**Your task**
Format the lines from the one containing "Task: Confirm the filter with OK button" through the one containing "This screenshot has width=1280, height=936.", both included, as a Markdown table with the columns No. and Entry. Number each row and leave out blank lines.

(Entries on locating words and elements)
^^^^^^^^

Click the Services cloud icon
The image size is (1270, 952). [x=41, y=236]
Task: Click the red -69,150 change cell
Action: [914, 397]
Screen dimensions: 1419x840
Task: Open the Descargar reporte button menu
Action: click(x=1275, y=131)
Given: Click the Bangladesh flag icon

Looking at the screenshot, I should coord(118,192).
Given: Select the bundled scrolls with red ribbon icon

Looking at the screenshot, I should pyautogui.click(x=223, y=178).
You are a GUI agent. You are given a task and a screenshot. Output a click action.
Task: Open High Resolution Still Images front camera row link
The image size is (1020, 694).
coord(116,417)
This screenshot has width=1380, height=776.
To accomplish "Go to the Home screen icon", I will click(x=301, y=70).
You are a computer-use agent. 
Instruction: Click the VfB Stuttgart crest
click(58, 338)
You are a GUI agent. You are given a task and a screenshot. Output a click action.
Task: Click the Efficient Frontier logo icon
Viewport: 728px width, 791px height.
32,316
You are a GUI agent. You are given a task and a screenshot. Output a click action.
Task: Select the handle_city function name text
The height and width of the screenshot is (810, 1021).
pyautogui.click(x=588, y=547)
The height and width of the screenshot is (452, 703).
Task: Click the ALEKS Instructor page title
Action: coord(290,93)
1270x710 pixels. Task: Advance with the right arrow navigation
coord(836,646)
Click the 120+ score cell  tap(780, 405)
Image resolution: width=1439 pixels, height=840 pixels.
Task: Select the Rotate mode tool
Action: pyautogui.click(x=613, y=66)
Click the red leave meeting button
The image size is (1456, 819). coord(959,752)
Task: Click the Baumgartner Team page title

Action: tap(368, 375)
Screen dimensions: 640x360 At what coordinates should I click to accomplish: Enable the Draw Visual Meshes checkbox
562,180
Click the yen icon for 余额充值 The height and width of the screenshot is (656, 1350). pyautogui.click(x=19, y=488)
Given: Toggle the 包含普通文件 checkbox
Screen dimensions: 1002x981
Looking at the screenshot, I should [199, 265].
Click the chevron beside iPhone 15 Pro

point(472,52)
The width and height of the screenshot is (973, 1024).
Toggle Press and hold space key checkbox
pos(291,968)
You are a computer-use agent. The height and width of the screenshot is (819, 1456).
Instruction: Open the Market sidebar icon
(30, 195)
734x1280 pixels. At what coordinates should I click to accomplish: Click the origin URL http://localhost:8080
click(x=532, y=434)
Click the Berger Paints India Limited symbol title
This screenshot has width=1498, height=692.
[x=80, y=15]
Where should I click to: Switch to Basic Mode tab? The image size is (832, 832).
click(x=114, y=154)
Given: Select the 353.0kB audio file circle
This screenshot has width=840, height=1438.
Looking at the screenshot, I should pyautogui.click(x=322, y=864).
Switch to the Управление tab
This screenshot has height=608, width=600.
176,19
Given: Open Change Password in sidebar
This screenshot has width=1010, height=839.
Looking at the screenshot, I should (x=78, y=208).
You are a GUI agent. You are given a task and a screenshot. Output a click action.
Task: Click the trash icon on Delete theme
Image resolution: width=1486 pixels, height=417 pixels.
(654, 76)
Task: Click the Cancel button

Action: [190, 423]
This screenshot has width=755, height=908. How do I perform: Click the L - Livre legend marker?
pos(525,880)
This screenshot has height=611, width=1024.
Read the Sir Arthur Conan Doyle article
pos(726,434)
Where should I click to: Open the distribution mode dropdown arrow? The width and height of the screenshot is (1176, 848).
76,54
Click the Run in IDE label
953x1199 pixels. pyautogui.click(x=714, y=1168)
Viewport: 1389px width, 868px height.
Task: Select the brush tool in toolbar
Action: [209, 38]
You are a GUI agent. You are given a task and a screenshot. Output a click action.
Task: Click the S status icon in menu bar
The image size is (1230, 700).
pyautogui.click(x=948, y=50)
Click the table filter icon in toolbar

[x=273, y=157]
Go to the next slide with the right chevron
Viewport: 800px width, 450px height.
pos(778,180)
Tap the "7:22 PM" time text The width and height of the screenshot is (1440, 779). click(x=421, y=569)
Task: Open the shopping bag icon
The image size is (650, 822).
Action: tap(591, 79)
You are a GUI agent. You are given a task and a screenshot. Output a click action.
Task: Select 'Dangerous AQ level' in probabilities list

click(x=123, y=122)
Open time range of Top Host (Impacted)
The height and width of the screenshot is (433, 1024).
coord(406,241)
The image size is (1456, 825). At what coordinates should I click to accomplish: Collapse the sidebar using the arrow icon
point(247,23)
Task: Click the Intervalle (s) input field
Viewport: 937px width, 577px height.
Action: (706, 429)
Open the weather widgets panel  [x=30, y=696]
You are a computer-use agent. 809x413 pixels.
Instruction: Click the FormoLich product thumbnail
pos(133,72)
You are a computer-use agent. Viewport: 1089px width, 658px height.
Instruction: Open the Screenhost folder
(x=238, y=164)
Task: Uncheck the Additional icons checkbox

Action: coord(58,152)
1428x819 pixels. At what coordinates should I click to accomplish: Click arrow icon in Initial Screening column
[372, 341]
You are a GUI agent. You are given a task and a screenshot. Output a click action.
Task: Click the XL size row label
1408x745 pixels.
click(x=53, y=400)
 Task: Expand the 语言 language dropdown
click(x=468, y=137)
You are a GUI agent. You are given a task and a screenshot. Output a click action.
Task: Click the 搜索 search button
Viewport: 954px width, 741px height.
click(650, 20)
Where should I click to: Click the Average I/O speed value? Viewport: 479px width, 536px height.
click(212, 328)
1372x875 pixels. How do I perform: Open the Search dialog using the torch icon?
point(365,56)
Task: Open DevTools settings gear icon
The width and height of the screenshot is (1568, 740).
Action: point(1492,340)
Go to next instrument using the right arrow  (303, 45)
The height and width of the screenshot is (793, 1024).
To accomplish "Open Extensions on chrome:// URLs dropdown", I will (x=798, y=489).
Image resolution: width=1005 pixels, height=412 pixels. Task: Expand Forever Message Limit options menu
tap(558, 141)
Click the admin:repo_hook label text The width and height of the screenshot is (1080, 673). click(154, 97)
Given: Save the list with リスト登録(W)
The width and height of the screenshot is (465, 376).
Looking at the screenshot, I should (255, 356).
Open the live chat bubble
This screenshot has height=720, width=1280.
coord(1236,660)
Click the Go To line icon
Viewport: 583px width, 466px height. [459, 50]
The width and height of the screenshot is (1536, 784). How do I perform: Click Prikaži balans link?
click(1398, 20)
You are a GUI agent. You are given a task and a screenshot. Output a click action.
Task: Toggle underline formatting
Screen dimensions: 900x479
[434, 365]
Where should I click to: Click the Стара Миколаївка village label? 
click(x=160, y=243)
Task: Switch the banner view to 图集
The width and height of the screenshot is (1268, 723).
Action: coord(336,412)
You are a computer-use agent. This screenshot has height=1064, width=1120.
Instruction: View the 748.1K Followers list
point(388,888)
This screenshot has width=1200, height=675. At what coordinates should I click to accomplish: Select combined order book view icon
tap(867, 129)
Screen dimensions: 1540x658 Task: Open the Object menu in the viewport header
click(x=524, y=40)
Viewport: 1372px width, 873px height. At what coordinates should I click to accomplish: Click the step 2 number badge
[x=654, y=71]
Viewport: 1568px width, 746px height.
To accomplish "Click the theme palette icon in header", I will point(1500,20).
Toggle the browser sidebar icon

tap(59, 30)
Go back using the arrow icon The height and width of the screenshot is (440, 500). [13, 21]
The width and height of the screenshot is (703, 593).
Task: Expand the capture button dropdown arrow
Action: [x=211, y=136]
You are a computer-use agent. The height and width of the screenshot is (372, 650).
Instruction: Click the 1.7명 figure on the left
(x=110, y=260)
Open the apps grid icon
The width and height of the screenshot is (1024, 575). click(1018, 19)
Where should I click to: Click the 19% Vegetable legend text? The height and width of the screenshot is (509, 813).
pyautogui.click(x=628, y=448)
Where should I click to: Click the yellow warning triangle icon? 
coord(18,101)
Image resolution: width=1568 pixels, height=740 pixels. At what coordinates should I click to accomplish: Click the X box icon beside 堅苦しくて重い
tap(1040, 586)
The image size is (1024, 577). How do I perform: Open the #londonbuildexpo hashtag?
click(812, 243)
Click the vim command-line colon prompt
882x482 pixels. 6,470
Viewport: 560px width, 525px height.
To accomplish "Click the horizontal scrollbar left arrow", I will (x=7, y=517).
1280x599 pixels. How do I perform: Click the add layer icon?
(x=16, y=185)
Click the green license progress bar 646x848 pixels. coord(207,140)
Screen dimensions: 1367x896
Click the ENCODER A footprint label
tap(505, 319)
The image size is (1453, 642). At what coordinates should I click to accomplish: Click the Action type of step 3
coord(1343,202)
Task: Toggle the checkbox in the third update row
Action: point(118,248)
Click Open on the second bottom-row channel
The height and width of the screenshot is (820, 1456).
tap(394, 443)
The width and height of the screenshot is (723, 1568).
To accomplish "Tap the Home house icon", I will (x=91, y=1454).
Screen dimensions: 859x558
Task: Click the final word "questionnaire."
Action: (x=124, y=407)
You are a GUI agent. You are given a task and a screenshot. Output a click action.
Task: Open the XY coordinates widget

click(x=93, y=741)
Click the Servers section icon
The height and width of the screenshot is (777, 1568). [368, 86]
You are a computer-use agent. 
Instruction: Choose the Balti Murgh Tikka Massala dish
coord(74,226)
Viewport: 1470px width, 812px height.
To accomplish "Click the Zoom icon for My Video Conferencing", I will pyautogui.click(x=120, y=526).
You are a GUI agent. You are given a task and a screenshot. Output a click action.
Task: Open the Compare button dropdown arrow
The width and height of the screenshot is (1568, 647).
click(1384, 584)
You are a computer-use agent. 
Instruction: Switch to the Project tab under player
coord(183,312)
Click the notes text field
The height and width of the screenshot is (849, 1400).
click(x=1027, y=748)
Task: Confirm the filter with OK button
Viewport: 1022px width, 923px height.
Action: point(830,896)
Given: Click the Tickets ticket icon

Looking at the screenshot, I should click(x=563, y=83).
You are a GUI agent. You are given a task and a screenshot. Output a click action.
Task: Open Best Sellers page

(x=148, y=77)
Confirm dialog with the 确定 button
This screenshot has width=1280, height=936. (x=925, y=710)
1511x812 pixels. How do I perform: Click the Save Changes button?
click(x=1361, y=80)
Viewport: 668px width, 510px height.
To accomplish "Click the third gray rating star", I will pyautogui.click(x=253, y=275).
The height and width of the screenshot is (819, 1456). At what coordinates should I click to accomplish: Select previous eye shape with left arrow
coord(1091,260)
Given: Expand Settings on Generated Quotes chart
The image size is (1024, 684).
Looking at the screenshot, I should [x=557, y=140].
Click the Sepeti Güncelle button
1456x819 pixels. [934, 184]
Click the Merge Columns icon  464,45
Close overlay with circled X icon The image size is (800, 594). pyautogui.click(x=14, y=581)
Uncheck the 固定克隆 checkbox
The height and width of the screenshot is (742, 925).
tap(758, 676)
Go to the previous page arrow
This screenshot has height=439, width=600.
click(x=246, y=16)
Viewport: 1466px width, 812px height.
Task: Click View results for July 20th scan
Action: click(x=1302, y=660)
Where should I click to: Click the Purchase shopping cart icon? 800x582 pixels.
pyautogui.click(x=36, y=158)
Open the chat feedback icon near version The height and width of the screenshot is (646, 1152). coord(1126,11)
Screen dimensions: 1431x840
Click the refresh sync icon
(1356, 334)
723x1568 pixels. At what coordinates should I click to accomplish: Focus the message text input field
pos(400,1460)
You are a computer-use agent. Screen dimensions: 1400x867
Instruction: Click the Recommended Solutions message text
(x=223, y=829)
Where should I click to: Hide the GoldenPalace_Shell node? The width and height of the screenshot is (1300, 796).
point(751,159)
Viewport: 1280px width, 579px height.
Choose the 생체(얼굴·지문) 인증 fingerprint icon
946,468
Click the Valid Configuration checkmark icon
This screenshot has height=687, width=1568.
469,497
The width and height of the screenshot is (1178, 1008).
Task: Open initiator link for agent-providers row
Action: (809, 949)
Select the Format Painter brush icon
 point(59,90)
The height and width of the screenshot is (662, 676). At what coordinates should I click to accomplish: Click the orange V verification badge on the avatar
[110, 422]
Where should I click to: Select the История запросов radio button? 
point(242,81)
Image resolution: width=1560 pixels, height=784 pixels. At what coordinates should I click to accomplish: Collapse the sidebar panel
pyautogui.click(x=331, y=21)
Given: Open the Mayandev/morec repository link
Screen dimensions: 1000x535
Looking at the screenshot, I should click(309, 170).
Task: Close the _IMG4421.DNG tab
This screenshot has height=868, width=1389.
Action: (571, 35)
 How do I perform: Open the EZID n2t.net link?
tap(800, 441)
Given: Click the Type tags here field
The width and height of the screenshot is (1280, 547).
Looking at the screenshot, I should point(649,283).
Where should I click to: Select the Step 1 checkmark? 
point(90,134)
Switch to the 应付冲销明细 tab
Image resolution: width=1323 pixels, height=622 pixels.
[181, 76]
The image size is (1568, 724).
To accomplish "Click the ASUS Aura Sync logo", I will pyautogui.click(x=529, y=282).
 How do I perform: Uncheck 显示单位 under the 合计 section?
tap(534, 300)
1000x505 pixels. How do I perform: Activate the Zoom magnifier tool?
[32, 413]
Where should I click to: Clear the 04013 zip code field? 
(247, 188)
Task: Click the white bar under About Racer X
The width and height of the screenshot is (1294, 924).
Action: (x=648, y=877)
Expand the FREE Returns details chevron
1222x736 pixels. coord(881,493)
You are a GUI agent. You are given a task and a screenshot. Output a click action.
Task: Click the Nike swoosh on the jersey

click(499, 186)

^^^^^^^^

**Response to this task**
| No. | Entry |
|---|---|
| 1 | Task: Confirm the filter with OK button |
| 2 | Viewport: 1022px width, 923px height. |
| 3 | Action: point(830,896) |
| 4 | Given: Click the Tickets ticket icon |
| 5 | Looking at the screenshot, I should click(x=563, y=83). |
| 6 | You are a GUI agent. You are given a task and a screenshot. Output a click action. |
| 7 | Task: Open Best Sellers page |
| 8 | (x=148, y=77) |
| 9 | Confirm dialog with the 确定 button |
| 10 | This screenshot has width=1280, height=936. (x=925, y=710) |